How to Calculate a Grade Curve
Professor said they're curving the exam? Nice. But what does that actually mean for your score? Find out here. Flat curve, square root curve, custom scale — see your adjusted grade instantly.
Steps
Enter the original score
Type your raw exam score and the total points possible. Got a 62 out of 100? Enter both numbers. The calculator needs your raw data before it can do anything with a curve.
Choose the curving method
Pick whatever curve type your professor mentioned. Flat curve? Same number of points added to everyone. Square root curve? Takes the square root of your percentage and multiplies by 10 — helps lower scores way more than higher ones. Custom scale? You set the mapping yourself.
Enter curve parameters
Flat curve? Enter the points added (like +8). Square root? The calculator runs the formula on its own. Custom scale? Enter the new cutoffs — maybe 85+ counts as an A now instead of 90+.
Compare original vs. curved grade
You see your original percentage and letter grade right next to the curved versions. That 62% might jump to 79% under a square root curve. D to C+. Big difference.

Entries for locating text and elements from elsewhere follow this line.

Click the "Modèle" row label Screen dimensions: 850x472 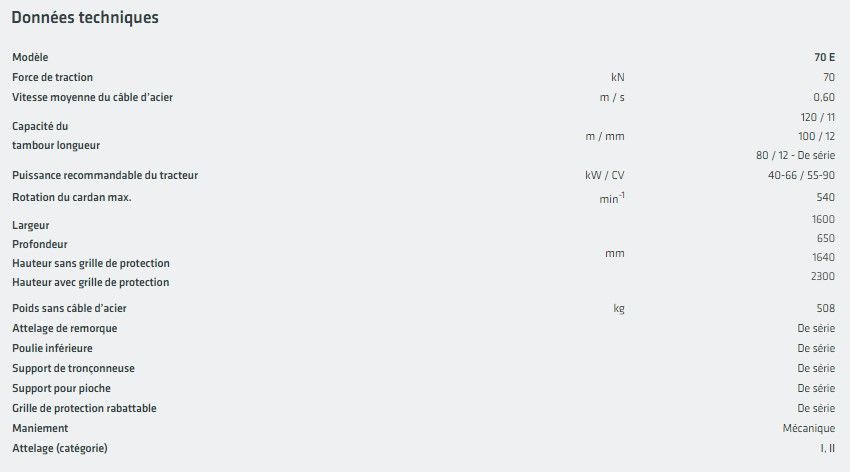point(30,58)
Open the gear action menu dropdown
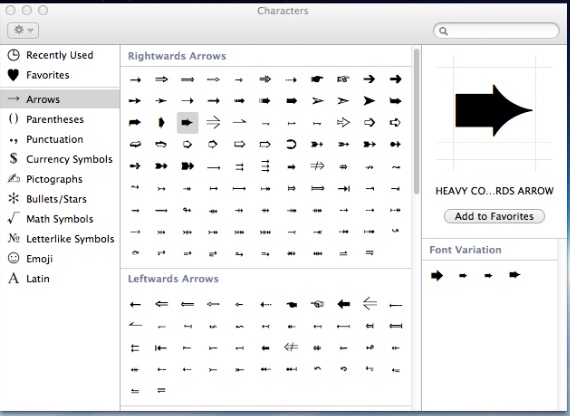The image size is (570, 416). point(23,30)
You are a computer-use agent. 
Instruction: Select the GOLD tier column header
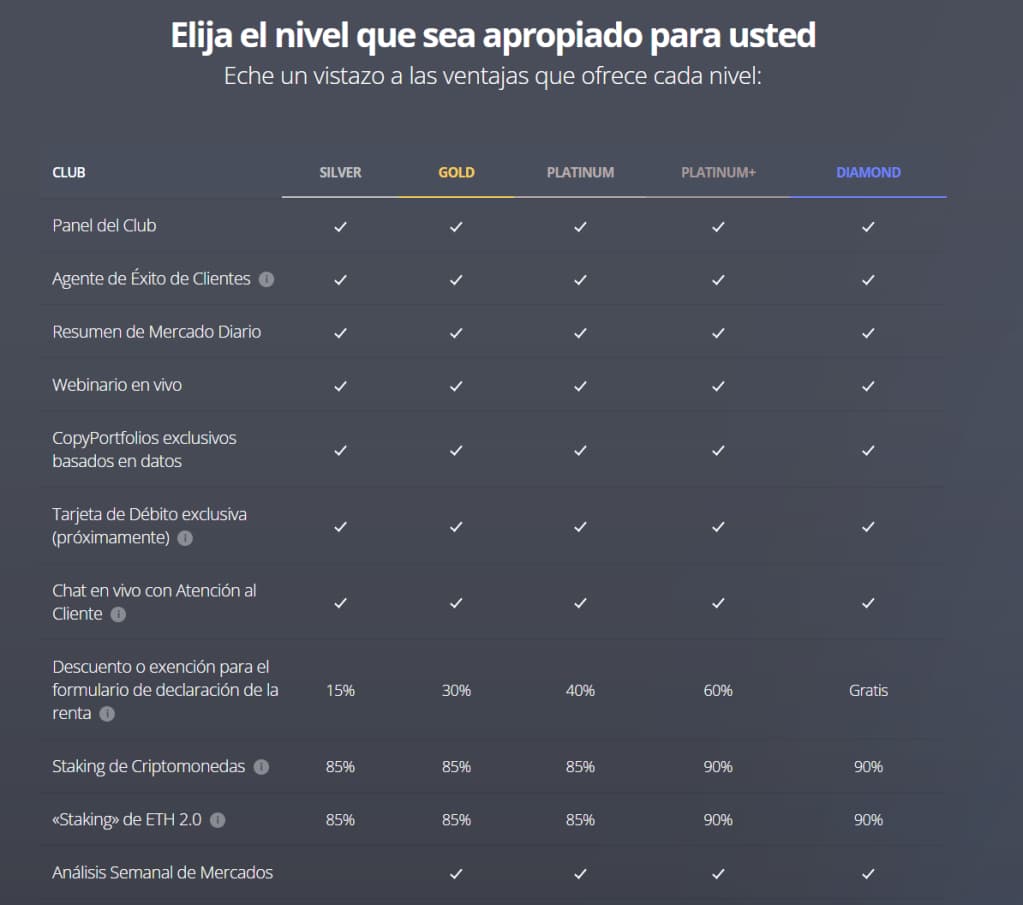[x=456, y=172]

How Different Curves Affect Your Score
Not all curves work the same way. A flat +10 treats everyone identically. Your 62 becomes 72. The person who got 88 becomes 98. The gap stays exactly the same. A square root curve? That compresses the gap. Your 62 becomes roughly 79 (sqrt of 62 times 10). The 88 becomes roughly 94. So the lower you scored, the bigger your boost. Then there's linear scaling — it maps the highest score to 100 and adjusts everyone proportionally. If the top score was 92, your 62 becomes about 67. Less generous if you're near the bottom. The point: knowing which method your professor uses lets you estimate your adjusted grade before anything gets posted officially.
Frequently Asked Questions
Flat curve, hands down. Adding X points to everyone is the simplest approach. Professor sees the class average is low, decides it should've been 10 points higher, and bumps everyone by 10. Square root curve is second most popular — it gives a bigger boost to students who scored lower without helping the top scorers as much.
With a flat curve? Totally. If you scored 95 and the professor adds 10, that's 105. Most professors cap it at 100. Some don't. The calculator shows the raw number — ask your professor about any cap.